→ WHAT YOU ARE ASKED TO DO:
Retype the lines starting at the one containing "686x452 pixels." and ending at the one containing "click(x=315, y=330)", both included.

→ ENTRIES SUPPLIED:

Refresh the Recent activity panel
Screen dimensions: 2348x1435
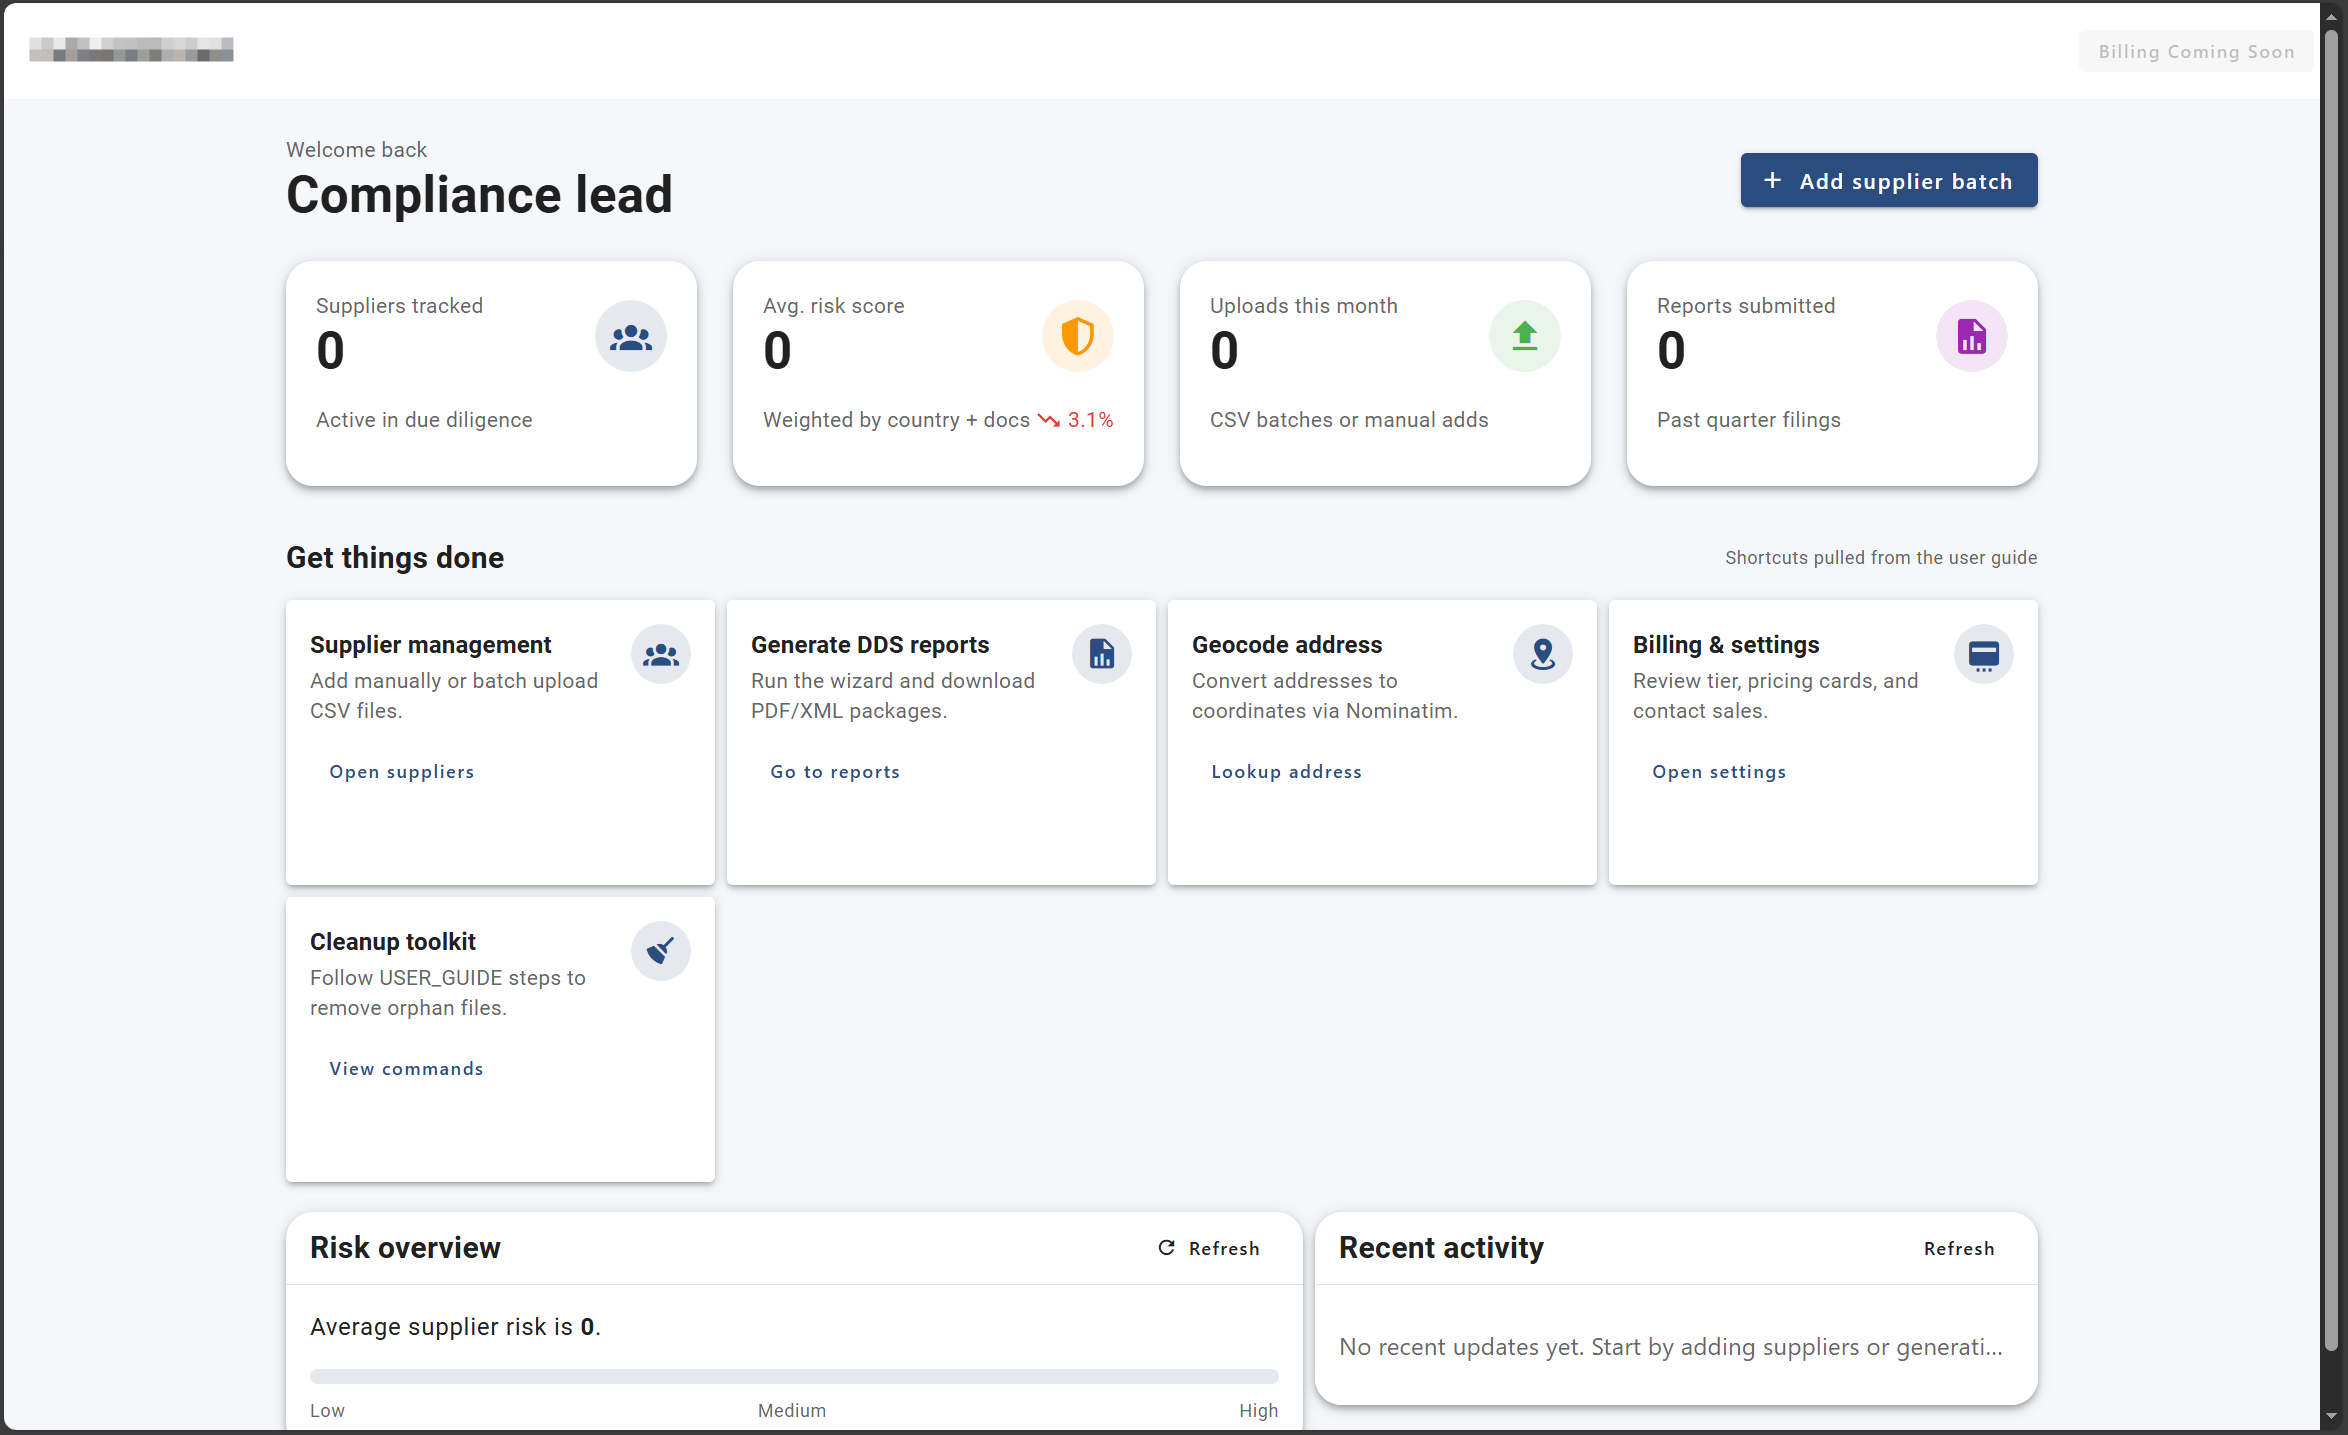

--

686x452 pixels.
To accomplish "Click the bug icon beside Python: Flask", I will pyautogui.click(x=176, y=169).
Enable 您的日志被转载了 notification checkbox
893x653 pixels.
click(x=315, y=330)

→ IN RESPONSE:
686x452 pixels.
To accomplish "Click the bug icon beside Python: Flask", I will pyautogui.click(x=176, y=169).
Enable 您的日志被转载了 notification checkbox
893x653 pixels.
click(x=315, y=330)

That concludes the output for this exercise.